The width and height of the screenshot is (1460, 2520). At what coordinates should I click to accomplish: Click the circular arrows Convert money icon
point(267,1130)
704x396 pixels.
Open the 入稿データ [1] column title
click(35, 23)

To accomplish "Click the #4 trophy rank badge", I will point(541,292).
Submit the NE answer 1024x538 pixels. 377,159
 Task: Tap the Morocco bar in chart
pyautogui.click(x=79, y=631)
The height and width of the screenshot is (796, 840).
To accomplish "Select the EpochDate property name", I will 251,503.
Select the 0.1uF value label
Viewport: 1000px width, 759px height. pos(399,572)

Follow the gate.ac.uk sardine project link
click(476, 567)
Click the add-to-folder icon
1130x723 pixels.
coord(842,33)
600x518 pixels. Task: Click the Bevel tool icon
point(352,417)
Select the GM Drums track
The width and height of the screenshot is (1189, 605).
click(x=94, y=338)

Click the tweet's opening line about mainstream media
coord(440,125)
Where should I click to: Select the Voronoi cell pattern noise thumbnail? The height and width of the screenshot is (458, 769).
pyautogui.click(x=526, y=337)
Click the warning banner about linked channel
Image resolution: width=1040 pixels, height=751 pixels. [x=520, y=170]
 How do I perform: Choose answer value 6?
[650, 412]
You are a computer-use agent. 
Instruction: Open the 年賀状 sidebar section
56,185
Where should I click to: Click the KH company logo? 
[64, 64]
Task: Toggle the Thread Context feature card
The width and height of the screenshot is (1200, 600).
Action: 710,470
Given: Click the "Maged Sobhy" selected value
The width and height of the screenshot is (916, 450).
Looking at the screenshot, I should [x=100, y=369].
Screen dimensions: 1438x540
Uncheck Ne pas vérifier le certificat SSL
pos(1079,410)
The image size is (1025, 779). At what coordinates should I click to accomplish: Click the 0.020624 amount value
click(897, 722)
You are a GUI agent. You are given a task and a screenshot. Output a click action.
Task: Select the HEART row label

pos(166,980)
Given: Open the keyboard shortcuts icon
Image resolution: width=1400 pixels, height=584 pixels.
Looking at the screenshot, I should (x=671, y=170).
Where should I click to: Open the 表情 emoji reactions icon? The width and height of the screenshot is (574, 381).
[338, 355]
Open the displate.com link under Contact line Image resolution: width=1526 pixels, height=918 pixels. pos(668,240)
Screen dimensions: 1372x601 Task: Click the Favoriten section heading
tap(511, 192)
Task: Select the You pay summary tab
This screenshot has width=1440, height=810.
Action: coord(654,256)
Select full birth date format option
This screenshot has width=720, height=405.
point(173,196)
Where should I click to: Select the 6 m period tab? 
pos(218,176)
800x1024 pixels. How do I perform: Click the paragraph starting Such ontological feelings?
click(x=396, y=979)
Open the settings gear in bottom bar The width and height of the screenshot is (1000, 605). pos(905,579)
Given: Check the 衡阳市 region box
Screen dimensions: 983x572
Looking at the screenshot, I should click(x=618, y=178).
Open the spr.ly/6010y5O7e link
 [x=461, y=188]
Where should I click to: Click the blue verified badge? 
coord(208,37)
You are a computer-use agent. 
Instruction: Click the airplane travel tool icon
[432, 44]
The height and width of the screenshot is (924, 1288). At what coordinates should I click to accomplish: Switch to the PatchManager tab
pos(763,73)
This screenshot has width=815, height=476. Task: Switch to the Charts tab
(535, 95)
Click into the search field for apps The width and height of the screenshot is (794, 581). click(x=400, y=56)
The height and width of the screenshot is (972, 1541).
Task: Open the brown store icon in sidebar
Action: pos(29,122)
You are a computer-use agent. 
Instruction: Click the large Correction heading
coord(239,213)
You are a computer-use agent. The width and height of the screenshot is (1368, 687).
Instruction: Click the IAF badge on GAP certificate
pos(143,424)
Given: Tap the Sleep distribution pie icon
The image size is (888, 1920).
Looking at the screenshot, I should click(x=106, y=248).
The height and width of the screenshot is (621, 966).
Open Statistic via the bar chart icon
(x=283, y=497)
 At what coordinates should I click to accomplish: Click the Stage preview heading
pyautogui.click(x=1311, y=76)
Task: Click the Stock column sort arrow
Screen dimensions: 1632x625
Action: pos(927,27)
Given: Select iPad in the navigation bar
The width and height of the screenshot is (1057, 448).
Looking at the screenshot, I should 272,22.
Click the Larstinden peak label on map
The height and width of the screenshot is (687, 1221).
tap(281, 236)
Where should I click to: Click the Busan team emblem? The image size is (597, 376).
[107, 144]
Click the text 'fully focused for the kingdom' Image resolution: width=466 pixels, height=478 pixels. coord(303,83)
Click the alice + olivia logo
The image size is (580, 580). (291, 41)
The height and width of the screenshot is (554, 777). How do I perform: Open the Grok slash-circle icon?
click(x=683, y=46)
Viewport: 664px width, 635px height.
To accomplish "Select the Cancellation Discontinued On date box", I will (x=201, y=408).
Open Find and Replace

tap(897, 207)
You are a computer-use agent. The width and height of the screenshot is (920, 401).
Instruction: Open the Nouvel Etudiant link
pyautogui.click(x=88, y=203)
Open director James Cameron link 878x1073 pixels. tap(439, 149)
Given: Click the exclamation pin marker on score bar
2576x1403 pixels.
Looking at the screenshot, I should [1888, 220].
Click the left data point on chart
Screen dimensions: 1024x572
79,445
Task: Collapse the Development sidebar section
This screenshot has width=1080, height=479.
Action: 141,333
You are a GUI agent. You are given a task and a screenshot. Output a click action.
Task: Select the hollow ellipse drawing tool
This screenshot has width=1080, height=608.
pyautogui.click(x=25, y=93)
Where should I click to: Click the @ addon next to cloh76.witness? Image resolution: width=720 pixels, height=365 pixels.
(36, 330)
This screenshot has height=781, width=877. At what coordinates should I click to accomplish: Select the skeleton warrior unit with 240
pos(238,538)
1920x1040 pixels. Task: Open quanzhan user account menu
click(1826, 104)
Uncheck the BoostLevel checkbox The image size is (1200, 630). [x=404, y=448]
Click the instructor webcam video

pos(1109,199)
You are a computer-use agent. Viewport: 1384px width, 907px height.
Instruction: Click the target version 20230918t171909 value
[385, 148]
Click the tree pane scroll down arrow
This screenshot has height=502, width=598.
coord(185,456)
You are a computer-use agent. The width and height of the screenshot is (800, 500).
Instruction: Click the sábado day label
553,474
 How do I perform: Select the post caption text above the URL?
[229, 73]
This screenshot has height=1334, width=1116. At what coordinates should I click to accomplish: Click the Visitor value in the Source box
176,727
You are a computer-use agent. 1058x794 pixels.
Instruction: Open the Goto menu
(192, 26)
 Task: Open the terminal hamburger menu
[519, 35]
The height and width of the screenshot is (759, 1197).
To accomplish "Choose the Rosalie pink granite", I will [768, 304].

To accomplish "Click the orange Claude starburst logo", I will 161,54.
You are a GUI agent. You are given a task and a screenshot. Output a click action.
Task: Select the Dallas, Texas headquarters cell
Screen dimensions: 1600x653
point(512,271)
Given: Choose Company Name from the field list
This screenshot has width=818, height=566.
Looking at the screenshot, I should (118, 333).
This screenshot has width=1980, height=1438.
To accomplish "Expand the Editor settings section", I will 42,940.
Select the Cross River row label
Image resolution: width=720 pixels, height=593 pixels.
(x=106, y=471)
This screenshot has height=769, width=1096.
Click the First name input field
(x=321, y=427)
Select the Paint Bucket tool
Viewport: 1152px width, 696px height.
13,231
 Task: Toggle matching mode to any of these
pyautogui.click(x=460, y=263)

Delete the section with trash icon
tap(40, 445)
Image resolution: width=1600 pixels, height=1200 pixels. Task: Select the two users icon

### EXERCISE REQUIREMENTS
State how many lines above contain the word "computer", and nothing more.

### ANSWER TO THIS TASK
8